図3に示されるように、空気調和用室外機3aと空気調和用室内機4a、4b、4cとを含む空気調和機の冷凍サイクルは、圧縮機600と、室外熱交換器601と、レシーバ603と、電磁弁604と、電子膨張弁605と、室内熱交換器606とが、例えば、
図1に示される冷媒配管20gで循環するように接続されて形成されている。また、
図3に示されるように、室外熱交換器用ファン602及び室内熱交換器用ファン607を備えている。
【0043】
すなわち、圧縮機600により圧縮された高温高圧の冷媒は、室外熱交換器601にて室外熱交換器用ファン602の作用により凝縮された後、余剰冷媒を溜めるレシーバ603を経て、空気調和用室外機3aから空気調和用室内機4aに流入する。空気調和用室内機4aに流入した冷媒は、電磁弁604を経て、電子膨張弁605にて膨張されることにより低温低圧の冷媒になり、室内熱交換器606にて室内熱交換器用ファン607の作用によって蒸発した後、空気調和用室内機4aを出て再び空気調和用室外機3aの圧縮機600に戻る。これにより、店舗内を冷却することができる。

[要素検索データ]
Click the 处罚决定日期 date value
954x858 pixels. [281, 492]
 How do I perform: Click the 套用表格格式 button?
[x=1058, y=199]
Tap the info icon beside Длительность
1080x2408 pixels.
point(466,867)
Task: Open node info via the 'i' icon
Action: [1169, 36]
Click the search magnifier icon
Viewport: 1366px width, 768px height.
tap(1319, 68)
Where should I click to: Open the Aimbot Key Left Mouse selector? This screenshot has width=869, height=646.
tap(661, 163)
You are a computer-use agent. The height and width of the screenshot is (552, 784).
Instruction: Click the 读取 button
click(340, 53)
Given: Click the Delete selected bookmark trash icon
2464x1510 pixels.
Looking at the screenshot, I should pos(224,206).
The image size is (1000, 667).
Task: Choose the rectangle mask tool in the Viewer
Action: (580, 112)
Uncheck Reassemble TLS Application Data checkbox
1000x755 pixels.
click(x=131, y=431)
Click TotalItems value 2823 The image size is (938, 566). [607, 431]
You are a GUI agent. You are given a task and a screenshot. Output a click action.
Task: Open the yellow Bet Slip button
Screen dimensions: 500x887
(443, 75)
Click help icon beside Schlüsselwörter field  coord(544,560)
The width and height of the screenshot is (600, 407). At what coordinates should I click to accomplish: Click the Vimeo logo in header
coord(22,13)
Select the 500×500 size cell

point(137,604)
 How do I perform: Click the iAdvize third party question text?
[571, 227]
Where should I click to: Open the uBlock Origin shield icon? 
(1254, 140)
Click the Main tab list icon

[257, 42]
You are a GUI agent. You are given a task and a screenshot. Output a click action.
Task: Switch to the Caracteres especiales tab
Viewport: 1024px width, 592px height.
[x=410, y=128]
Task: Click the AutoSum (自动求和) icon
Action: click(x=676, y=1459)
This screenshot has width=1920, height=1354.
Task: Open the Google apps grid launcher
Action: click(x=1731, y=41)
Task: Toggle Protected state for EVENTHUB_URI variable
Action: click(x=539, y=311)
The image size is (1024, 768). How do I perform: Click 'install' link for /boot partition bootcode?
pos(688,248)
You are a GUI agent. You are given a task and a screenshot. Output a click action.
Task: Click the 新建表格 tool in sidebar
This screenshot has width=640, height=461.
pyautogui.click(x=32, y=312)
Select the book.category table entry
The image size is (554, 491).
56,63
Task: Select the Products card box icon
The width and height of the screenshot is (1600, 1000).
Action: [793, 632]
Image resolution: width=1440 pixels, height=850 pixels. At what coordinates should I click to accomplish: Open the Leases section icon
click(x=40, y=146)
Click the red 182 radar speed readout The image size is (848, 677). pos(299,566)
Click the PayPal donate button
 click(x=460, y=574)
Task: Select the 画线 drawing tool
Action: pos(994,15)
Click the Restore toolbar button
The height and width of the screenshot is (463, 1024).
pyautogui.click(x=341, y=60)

:: 課題要件 ::
**A)** 提示文から、「図3に示されるように、空気調」という語句を含む箇所で始まり「用ファン607を備えている。」で終わる部分を、一字も変えずに書き出してください。
**B)** 提示文の次の一文を英語に翻訳してください。「すなわち、圧縮機600により圧縮された高温高圧の冷媒は、室外熱交換器601にて室外熱交換器用ファン602の作用により凝縮された後、余剰冷媒を溜めるレシーバ603を経て、空気調和用室外機3aから空気調和用室内機4aに流入する。」

:: 演習結果 ::
**A)**
図3に示されるように、空気調和用室外機3aと空気調和用室内機4a、4b、4cとを含む空気調和機の冷凍サイクルは、圧縮機600と、室外熱交換器601と、レシーバ603と、電磁弁604と、電子膨張弁605と、室内熱交換器606とが、例えば、
図1に示される冷媒配管20gで循環するように接続されて形成されている。また、
図3に示されるように、室外熱交換器用ファン602及び室内熱交換器用ファン607を備えている。

**B)** That is, the high-temperature, high-pressure refrigerant compressed by the compressor 600 is condensed in the outdoor heat exchanger 601 by the action of the outdoor heat exchanger fan 602. It then passes through the receiver 603, which stores surplus refrigerant, and flows from the air-conditioning outdoor unit 3a into the air-conditioning indoor unit 4a.